Some professional groups appear to hold more stigmatizing attitudes than others. Lauber and colleagues (2006) found that psychiatrists showed more negative attitudes than other professionals, rating persons with mental illness as more dangerous, less skilled, and more socially disturbing than did psychologists, nurses, or other therapists. As different training experiences and treatment paradigms affect attitudes, antistigma programs might need to be tailored to different groups.

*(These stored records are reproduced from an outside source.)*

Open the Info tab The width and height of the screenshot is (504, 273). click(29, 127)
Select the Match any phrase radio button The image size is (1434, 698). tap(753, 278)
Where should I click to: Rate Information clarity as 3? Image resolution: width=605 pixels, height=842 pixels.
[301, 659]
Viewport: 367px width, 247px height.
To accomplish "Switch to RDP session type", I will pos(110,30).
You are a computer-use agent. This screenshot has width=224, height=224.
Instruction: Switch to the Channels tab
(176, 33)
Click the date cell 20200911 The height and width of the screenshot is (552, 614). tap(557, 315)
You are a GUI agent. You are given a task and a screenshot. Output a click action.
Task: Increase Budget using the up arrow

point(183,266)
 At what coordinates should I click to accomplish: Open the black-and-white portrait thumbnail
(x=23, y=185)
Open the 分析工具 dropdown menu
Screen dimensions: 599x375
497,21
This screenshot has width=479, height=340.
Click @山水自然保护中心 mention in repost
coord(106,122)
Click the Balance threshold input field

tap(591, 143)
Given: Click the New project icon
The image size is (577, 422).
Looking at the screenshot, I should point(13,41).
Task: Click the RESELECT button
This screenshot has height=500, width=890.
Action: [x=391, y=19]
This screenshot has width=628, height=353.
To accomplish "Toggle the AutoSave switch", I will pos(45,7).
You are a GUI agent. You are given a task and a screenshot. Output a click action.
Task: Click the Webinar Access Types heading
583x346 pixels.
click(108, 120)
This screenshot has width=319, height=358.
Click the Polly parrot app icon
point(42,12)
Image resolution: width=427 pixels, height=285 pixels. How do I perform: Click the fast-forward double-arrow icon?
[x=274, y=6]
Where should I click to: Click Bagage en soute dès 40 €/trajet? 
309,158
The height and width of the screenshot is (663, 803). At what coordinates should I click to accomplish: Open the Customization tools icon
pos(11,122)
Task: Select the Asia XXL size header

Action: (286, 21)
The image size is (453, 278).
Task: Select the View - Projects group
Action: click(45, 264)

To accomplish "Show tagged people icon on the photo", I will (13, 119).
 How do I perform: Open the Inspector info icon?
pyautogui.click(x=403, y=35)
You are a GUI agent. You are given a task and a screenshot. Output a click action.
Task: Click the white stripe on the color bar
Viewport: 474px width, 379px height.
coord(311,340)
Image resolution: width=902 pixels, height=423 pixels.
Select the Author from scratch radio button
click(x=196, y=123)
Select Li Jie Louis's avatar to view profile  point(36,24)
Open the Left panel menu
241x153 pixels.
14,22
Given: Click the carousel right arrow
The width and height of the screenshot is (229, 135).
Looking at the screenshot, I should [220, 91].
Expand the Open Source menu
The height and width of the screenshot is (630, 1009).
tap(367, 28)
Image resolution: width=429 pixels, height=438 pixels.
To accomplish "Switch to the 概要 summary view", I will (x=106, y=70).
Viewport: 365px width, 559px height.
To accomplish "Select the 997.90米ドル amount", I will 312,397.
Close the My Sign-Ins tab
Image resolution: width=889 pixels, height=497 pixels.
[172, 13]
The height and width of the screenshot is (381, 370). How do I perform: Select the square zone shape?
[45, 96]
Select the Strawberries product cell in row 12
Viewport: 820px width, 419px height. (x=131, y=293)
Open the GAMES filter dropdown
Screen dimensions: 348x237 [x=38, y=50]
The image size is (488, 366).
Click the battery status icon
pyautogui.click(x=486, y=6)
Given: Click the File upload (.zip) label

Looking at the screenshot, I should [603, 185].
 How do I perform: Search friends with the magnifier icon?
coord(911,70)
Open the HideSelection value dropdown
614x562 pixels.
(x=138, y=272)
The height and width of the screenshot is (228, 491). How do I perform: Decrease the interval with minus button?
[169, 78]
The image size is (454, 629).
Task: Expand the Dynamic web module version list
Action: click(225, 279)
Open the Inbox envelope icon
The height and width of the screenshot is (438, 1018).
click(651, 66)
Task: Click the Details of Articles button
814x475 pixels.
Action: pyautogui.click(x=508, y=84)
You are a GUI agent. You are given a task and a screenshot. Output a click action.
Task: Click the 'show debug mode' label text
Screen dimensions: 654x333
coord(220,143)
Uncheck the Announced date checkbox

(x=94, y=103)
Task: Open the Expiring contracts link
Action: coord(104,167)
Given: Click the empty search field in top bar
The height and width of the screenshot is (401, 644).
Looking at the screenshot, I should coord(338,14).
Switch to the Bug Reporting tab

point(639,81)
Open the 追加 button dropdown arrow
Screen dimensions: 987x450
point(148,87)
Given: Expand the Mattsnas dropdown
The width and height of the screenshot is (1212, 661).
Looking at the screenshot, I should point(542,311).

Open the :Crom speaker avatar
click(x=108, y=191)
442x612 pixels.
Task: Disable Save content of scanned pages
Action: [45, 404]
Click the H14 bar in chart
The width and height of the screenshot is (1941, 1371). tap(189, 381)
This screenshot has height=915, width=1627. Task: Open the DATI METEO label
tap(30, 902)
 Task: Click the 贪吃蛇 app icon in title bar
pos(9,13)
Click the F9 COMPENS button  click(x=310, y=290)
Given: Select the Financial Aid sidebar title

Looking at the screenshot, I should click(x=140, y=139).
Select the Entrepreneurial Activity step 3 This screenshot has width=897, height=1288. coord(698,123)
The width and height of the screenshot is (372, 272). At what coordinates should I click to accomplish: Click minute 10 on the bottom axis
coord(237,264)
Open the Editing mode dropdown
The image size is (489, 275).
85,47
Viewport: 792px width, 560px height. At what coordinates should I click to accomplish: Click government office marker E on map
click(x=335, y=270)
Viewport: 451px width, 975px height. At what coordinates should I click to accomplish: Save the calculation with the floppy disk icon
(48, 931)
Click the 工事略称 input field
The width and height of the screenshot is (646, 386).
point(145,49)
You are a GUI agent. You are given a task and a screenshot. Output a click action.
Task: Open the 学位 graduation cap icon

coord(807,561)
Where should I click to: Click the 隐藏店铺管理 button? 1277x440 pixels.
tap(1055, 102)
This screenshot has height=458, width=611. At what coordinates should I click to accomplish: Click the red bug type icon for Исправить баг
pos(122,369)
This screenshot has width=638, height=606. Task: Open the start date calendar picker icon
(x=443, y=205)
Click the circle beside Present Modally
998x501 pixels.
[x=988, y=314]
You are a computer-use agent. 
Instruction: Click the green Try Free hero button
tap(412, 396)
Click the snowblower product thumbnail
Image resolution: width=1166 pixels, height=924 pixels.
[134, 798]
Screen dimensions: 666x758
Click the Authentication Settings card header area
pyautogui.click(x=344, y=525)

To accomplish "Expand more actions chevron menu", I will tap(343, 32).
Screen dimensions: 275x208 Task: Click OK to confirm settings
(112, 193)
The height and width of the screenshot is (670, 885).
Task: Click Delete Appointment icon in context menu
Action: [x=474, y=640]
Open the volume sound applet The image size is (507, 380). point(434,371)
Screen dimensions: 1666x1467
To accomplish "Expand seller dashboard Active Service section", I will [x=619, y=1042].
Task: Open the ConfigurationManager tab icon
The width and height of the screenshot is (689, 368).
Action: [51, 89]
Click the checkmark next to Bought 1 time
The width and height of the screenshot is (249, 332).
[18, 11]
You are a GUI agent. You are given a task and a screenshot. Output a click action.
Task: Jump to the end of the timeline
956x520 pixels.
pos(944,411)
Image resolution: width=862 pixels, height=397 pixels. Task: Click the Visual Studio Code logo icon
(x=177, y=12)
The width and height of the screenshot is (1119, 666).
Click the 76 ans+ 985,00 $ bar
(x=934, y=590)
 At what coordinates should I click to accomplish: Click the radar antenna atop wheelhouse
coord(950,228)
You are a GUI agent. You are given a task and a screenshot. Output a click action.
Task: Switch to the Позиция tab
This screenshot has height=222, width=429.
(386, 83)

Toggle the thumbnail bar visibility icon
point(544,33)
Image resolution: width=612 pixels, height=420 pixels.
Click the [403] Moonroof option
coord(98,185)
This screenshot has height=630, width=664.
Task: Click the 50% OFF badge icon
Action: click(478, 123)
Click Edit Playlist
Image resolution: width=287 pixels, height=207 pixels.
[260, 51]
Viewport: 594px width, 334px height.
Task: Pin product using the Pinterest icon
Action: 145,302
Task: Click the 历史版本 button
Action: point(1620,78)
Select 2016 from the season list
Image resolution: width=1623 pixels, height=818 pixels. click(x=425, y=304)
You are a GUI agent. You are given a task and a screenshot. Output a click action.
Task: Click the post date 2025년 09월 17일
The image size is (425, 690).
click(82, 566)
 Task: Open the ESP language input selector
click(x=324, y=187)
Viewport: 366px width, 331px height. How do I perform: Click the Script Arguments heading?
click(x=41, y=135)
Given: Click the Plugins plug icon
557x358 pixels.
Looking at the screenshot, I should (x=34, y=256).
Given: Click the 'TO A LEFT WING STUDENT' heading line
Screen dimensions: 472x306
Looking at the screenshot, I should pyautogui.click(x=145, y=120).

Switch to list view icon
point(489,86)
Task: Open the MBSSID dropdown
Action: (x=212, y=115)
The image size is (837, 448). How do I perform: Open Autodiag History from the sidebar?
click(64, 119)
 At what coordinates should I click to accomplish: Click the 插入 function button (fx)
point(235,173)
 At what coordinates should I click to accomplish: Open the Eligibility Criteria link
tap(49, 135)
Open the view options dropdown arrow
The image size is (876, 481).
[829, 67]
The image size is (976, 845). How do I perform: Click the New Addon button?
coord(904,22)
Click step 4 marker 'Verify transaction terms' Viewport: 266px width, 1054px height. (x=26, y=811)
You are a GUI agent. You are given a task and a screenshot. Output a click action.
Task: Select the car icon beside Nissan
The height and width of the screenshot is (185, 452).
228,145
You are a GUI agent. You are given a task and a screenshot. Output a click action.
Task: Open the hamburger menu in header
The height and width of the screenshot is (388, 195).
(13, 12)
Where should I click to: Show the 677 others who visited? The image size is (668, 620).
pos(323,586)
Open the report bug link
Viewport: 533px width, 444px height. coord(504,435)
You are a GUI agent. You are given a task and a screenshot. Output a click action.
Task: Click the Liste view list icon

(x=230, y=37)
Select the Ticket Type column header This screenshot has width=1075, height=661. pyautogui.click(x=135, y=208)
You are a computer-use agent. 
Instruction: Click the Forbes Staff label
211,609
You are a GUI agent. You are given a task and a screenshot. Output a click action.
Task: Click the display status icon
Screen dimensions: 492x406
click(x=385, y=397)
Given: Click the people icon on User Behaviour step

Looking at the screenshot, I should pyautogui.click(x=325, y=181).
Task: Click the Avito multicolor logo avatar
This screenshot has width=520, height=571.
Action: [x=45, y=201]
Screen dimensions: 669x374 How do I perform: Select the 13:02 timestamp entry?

Corrigan and Miller (2004) argue that instead of judging the views of mental health professionals as stigmatizing, we should recognize that some of their views, especially the idea that children with mentally ill parents experience more difficulty than other children, might be an accurate perception of the kind of psychological stressors these children endure. The research is still unclear as to whether mental health professions see these children as contaminated and so shameful and deviant, or pitiful, or as resilient young people facing adversity.